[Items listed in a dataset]
-------

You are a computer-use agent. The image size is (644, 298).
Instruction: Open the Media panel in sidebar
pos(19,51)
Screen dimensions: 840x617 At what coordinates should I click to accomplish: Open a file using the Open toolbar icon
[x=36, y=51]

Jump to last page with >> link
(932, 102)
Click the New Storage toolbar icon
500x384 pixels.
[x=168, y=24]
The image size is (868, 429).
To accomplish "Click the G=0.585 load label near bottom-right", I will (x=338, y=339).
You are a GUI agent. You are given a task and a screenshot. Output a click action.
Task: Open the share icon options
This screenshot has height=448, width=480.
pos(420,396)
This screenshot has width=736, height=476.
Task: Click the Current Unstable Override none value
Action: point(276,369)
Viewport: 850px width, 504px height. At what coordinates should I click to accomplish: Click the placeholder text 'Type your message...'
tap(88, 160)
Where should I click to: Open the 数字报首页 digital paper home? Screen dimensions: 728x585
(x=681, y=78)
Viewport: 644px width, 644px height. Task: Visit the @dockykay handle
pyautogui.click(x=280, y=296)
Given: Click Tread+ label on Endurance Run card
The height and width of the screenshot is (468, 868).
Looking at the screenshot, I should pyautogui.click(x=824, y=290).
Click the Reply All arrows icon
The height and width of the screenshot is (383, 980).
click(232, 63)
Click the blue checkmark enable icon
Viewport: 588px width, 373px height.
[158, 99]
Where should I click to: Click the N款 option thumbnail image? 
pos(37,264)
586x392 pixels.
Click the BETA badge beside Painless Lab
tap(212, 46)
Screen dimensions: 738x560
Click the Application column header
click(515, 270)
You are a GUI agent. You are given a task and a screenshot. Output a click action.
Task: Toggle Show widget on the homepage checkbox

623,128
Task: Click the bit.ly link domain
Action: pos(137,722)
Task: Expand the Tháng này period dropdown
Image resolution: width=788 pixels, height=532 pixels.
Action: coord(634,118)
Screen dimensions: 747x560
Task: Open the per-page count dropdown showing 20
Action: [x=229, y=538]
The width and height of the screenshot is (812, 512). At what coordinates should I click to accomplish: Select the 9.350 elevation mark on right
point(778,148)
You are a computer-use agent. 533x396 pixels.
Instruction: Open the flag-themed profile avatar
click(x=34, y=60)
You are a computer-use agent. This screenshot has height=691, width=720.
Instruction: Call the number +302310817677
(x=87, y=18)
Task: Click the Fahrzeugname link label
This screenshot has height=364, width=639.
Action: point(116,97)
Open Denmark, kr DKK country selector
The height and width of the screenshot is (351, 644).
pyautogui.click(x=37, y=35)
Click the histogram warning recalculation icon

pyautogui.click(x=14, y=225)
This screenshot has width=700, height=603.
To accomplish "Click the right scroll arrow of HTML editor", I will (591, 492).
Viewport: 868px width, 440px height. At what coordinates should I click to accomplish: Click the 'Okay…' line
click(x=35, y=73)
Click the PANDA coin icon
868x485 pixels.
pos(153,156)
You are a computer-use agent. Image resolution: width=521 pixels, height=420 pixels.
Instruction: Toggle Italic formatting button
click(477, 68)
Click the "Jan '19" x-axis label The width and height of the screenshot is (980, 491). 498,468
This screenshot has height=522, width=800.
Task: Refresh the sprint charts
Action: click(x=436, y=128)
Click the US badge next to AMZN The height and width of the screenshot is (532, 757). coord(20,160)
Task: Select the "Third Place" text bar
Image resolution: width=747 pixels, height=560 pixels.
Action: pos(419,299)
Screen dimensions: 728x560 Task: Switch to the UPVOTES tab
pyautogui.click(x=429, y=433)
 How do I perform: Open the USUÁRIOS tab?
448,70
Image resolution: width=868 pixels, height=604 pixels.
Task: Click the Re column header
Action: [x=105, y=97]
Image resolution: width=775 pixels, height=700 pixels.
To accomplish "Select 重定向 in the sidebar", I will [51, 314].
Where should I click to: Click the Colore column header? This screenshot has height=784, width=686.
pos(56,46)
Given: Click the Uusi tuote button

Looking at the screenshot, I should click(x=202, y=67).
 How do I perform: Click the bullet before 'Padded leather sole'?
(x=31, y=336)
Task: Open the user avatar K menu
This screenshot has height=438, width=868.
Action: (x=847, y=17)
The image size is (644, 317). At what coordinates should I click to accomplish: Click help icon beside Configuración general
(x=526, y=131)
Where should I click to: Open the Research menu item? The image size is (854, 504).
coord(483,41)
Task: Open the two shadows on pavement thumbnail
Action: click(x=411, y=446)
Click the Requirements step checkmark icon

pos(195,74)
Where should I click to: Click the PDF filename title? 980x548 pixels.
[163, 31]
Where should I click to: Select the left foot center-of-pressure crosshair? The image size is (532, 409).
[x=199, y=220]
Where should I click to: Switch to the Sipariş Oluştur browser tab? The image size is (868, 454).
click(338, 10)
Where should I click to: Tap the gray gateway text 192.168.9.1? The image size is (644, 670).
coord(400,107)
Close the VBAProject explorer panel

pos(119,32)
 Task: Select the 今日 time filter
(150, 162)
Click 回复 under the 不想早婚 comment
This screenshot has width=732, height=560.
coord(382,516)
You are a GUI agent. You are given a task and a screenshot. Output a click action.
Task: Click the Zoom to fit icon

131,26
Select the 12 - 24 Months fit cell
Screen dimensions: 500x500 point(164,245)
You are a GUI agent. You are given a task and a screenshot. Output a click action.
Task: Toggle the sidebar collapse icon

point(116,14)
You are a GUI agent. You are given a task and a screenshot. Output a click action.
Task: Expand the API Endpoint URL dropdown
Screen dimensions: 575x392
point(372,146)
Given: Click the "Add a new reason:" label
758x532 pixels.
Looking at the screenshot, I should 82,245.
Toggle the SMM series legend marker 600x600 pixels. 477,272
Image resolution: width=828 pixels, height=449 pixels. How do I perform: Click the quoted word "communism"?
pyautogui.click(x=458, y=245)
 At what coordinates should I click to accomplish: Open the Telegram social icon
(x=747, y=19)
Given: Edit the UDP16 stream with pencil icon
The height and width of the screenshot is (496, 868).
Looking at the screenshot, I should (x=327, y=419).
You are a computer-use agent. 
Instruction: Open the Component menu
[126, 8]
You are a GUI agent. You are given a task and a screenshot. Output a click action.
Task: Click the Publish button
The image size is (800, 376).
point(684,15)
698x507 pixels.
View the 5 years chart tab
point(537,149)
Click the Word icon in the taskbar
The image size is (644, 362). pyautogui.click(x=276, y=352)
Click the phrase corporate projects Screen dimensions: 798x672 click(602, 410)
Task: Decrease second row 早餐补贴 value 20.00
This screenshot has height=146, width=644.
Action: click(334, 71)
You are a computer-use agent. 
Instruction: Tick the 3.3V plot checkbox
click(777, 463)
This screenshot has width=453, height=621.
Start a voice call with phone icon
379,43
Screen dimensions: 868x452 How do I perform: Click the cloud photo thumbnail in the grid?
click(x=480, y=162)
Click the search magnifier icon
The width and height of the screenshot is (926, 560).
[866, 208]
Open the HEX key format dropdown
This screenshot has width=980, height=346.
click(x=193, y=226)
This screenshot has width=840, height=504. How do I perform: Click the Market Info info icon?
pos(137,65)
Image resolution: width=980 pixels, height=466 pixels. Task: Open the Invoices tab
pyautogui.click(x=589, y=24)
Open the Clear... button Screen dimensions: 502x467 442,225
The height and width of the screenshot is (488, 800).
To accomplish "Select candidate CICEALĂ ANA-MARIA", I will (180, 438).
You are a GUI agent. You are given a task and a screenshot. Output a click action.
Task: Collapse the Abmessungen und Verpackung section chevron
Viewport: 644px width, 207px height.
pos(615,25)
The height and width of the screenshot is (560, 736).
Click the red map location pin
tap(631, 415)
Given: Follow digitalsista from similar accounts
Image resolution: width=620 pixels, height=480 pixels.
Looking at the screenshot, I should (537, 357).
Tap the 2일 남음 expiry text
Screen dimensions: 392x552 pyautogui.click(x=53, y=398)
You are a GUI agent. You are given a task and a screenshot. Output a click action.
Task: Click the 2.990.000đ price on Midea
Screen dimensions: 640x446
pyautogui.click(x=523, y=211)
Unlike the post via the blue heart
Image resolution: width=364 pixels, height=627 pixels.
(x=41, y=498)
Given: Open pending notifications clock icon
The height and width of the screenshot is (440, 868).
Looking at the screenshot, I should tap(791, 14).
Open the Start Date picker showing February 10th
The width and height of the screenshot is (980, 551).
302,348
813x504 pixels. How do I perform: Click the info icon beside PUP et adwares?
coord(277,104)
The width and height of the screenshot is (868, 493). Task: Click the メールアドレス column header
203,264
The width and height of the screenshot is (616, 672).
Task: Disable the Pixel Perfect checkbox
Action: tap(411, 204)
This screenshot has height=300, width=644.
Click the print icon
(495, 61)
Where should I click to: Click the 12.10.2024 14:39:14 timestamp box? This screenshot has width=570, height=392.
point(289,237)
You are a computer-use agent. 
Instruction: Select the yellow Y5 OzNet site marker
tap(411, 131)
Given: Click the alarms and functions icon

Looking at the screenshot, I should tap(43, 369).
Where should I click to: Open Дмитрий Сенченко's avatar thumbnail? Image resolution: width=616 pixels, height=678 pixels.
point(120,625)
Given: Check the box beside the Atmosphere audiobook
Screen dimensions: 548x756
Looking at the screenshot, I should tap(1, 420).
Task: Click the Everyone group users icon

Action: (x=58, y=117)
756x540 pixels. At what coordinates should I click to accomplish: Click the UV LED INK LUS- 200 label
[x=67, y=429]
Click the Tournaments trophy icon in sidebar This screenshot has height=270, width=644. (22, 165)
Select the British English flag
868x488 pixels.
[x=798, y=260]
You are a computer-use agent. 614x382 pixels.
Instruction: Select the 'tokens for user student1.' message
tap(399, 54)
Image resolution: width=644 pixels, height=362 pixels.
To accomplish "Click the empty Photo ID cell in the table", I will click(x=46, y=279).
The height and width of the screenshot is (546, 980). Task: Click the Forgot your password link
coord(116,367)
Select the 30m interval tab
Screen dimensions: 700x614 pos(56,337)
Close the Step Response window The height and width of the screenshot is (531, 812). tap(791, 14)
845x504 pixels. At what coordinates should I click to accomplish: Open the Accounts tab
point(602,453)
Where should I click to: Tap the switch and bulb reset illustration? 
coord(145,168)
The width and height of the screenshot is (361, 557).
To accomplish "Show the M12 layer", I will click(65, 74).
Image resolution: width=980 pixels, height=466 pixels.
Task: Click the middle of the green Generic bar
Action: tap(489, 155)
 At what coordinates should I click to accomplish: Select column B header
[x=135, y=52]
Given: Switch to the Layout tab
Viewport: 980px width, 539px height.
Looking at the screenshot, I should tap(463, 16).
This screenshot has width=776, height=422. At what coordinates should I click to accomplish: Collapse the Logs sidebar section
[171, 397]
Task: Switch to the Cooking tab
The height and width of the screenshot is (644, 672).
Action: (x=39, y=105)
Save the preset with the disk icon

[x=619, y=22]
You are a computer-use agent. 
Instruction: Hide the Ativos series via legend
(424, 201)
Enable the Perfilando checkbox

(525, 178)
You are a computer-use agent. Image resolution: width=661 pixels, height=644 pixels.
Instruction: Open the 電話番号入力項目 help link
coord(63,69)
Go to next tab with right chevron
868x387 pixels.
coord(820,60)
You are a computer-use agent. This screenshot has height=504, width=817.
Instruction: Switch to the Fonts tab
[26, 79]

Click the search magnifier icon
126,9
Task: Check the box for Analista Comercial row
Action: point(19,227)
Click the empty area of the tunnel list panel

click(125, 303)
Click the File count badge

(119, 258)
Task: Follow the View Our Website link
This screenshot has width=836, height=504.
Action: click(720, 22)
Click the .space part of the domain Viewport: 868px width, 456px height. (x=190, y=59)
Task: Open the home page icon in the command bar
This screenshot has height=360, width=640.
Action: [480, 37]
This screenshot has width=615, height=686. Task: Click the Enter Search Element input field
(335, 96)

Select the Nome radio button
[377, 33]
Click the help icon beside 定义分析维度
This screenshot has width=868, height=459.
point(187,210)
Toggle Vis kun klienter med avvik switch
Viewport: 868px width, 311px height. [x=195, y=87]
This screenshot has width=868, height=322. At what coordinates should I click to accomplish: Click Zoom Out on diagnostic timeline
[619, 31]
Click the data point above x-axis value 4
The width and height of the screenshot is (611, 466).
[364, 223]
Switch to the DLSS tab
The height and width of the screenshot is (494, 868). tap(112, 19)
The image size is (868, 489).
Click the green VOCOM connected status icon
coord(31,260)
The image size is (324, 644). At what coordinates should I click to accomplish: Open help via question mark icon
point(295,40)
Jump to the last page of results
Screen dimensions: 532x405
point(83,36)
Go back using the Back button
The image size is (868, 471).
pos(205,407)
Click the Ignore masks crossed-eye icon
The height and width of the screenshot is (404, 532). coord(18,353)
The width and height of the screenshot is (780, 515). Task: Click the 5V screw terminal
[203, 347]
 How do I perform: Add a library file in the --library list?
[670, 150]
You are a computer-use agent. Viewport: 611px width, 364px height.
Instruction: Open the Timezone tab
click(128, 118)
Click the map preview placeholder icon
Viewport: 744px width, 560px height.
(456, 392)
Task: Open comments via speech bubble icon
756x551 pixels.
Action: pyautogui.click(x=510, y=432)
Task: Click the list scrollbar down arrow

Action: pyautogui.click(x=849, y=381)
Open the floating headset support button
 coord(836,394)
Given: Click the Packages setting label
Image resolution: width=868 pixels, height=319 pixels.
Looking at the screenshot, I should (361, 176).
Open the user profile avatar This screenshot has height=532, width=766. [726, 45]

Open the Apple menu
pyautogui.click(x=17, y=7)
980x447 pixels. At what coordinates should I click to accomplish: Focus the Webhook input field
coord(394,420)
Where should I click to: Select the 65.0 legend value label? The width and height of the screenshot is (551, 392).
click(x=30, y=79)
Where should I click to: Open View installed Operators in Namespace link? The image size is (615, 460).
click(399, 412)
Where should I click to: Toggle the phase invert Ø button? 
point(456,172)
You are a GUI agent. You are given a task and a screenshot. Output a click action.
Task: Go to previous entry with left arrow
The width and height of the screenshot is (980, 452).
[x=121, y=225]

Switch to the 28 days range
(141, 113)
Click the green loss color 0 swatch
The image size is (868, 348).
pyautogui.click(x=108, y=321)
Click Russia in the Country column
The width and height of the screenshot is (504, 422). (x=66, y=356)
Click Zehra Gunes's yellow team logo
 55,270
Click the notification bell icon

-------

The reply must consist solely of the lines from the one containing "The width and height of the screenshot is (980, 452)." through the last line of the data, reproduced exactly.

The width and height of the screenshot is (980, 452).
[x=121, y=225]

Switch to the 28 days range
(141, 113)
Click the green loss color 0 swatch
The image size is (868, 348).
pyautogui.click(x=108, y=321)
Click Russia in the Country column
The width and height of the screenshot is (504, 422). (x=66, y=356)
Click Zehra Gunes's yellow team logo
 55,270
Click the notification bell icon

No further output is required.